BACAAN TERSEDIA:
★ ★ ★ ★ ★

Sebagai seorang psikopat yang menganggap kekejaman dan kekacauan sebagai sebuah humor, Joker dihadirkan untuk menjadi simbol segala malapetaka. Anggapan tersebut makin sempurna dengan codet di bibir yang membuat Joker tampak selalu menyeringai.

Dalam Laughing at Nothing: Humor as a Response to Nihilism (2003), John Marmysz berpendapat bahwa karakter seperti Joker, yaitu seseorang yang merasa menjadi sasaran dari takdir yang buruk, humor adalah cara untuk memahami kehidupan.

“Tertawa, dalam tiap kasus, hanyalah letupan yang muncul akibat ketidak sesuaian antara bayangan dan kenyataan yang dilalui,” tulis Marmysz dalam buku tersebut.

Tokoh penjahat ikonik milik DC Comics ini, digambarkan memiliki karakter yang membuatnya tertawa saat sedih. Para penggemar karakter ini banyak yang berpikir, apakah kondisi tersebut nyata ataukah hanya fiksi?

Penyakit Kejiwaan

Dilansir dari situs kesehatan WebMD, bahwa kondisi kejiwaan Joker yang disebut dengan Pseudobulbar affect (PBA) adalah nyata. Yaitu kondisi tidak dapat mengendalikan emosi dan merasakannya sesuai situasi yang dihadapinya. Mereka tertawa dan menangis secara tiba-tiba, tidak terkontrol pada waktu yang salah.

Jumlah penderita penyakit ini di Amerika mencapai 1 juta orang. Sekitar 50 persen dari penderita stroke di dunia mengalami gangguan emosi yang diidap tokoh Joker ini.

Karakter Joker yang kehadirannya selalu menjadi daya tarik dalam setiap film Batman. (Dok. Warner Bros Pictures)

Respons ini bukan disebabkan karena suasana hati atau mood yang berubah-ubah, tapi karena adanya gangguan sistem saraf. PBA juga disebut dengan inkontinensia emosional, labilitas emosional, menangis tanpa sadar, tertawa dan menangis secara patologis.

★ ★ ★ ★ ★

INSTRUKSI KERJA:
Lanjutkan tulisan tentang kondisi kejiwaan Joker dan Pseudobulbar affect di atas, mulai setelah kalimat terakhirnya. Catatan yang menyertai halaman ini tidak diperlukan.

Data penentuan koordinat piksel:

★ ★ ★ ★ ★

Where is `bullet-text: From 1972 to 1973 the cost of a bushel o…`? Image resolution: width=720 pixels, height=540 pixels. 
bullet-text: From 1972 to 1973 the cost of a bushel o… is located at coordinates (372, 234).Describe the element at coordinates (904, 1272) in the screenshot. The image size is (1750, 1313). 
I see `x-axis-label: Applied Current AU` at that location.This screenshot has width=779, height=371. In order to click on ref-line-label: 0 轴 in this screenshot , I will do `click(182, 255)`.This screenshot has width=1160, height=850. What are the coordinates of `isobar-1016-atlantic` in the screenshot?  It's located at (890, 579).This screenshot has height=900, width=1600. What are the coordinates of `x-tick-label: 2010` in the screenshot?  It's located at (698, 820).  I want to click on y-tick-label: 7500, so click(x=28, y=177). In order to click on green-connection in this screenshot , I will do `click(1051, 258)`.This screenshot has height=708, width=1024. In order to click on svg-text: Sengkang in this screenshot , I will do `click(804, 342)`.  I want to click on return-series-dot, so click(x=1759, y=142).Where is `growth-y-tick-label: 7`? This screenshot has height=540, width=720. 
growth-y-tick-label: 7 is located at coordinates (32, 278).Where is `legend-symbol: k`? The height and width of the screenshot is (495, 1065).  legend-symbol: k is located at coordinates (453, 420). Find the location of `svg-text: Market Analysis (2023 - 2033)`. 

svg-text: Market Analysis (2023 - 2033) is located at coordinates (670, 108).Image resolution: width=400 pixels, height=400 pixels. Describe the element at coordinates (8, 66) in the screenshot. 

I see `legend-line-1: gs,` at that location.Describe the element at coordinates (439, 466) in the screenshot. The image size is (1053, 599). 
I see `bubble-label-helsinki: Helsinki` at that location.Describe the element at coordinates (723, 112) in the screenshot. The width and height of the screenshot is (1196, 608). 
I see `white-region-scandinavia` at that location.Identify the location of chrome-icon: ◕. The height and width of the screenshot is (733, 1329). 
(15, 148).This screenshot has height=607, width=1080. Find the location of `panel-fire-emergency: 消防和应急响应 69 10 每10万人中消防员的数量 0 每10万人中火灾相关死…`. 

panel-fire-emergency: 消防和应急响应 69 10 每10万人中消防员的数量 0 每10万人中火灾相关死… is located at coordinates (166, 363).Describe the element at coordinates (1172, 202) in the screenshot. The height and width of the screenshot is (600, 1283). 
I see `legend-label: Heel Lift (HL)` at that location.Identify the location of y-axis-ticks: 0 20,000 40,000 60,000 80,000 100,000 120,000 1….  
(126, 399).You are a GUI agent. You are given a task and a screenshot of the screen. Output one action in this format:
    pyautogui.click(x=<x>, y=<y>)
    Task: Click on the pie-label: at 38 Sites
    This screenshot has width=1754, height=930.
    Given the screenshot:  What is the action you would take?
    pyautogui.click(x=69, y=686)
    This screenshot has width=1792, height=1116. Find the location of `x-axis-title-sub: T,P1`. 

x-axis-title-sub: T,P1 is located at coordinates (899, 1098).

★ ★ ★ ★ ★

AREA JAWABAN:
Karakter Joker misalnya akan tertawa keras ketika dia stres ataupun sedih, namun sebaliknya Joker akan menangis tanpa terkendali saat suasana hati sedang diliputi kegembiraan. Ledakan frustasi dan kemarahan, tertawa dan menangis serta ekspresi wajah yang tidak cocok dengan emosi ini dapat terjadi beberapa kali sehari ataupun beberapa kali dalam sebulan.

Gejala PBA

Tangis dan tawa penderita PBA berbeda dengan karakteristik gangguan mental lain, seperti depresi atau bipolar. Berbeda dengan tawa dan tangis pada orang normal, pada penderita gejala PBA dapat tertawa dan menangis secara tidak terkendali dan berlebihan.

Penderita PBA tidak mengalami gangguan untuk pola makan dan tidur, sehingga tidak mengalami penurunan berat badan seperti yang dialami penderita gangguang mental lainnya.

Para ilmuwan percaya PBA diakibatkan oleh kerusakan pada korteks prefontal, yaitu area otak yang berfungsi mengontrol emosi. Penyakit PBA biasanya muncul pada pada orang yang pernah mengalami gangguan saraf, seperti: cedera kepala, stroke, epilepsi, parkinson, alzheimer, tumor otak, multiple sclerosiss, dan Amyotrophic lateral sclerosis (ALS).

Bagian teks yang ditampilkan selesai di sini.